Directions for this task
Here is a block of records. Copy every one of them exactly.

Data extracted from a collection:
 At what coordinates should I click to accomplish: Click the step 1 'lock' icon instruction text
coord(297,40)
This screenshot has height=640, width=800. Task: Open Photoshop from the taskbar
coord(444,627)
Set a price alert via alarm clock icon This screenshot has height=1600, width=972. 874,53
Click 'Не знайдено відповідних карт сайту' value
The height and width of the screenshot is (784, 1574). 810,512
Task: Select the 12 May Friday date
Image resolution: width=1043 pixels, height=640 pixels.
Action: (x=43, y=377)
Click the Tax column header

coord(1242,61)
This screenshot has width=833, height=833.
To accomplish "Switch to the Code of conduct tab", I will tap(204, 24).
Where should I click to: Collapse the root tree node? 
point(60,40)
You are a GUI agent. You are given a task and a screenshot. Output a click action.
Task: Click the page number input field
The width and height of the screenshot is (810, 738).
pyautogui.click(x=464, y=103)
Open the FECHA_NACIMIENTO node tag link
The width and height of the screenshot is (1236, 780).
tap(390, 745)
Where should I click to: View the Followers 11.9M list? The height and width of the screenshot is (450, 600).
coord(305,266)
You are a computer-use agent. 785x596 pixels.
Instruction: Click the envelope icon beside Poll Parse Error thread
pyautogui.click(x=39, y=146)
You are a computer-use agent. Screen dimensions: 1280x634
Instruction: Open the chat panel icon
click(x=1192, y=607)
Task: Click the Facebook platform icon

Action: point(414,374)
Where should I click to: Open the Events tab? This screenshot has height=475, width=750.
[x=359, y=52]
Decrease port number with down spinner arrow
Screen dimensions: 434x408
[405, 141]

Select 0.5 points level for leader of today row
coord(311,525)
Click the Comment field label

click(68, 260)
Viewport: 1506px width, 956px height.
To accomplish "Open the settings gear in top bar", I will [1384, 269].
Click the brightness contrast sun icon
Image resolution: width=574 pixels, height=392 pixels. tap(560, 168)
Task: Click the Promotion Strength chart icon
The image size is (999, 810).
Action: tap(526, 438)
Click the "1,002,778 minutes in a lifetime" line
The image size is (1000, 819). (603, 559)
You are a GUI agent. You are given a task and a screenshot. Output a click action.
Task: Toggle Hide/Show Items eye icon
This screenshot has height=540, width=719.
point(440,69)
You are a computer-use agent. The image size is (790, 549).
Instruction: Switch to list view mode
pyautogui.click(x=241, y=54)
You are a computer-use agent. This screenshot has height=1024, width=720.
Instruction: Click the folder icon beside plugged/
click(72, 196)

Solved exercise
 At what coordinates should I click to accomplish: Click the step 1 'lock' icon instruction text
coord(297,40)
This screenshot has height=640, width=800. Task: Open Photoshop from the taskbar
coord(444,627)
Set a price alert via alarm clock icon This screenshot has height=1600, width=972. 874,53
Click 'Не знайдено відповідних карт сайту' value
The height and width of the screenshot is (784, 1574). 810,512
Task: Select the 12 May Friday date
Image resolution: width=1043 pixels, height=640 pixels.
Action: (x=43, y=377)
Click the Tax column header

coord(1242,61)
This screenshot has width=833, height=833.
To accomplish "Switch to the Code of conduct tab", I will tap(204, 24).
Where should I click to: Collapse the root tree node? 
point(60,40)
You are a GUI agent. You are given a task and a screenshot. Output a click action.
Task: Click the page number input field
The width and height of the screenshot is (810, 738).
pyautogui.click(x=464, y=103)
Open the FECHA_NACIMIENTO node tag link
The width and height of the screenshot is (1236, 780).
tap(390, 745)
Where should I click to: View the Followers 11.9M list? The height and width of the screenshot is (450, 600).
coord(305,266)
You are a computer-use agent. 785x596 pixels.
Instruction: Click the envelope icon beside Poll Parse Error thread
pyautogui.click(x=39, y=146)
You are a computer-use agent. Screen dimensions: 1280x634
Instruction: Open the chat panel icon
click(x=1192, y=607)
Task: Click the Facebook platform icon

Action: point(414,374)
Where should I click to: Open the Events tab? This screenshot has height=475, width=750.
[x=359, y=52]
Decrease port number with down spinner arrow
Screen dimensions: 434x408
[405, 141]

Select 0.5 points level for leader of today row
coord(311,525)
Click the Comment field label

click(68, 260)
Viewport: 1506px width, 956px height.
To accomplish "Open the settings gear in top bar", I will [1384, 269].
Click the brightness contrast sun icon
Image resolution: width=574 pixels, height=392 pixels. tap(560, 168)
Task: Click the Promotion Strength chart icon
The image size is (999, 810).
Action: tap(526, 438)
Click the "1,002,778 minutes in a lifetime" line
The image size is (1000, 819). (603, 559)
You are a GUI agent. You are given a task and a screenshot. Output a click action.
Task: Toggle Hide/Show Items eye icon
This screenshot has height=540, width=719.
point(440,69)
You are a computer-use agent. The image size is (790, 549).
Instruction: Switch to list view mode
pyautogui.click(x=241, y=54)
You are a computer-use agent. This screenshot has height=1024, width=720.
Instruction: Click the folder icon beside plugged/
click(72, 196)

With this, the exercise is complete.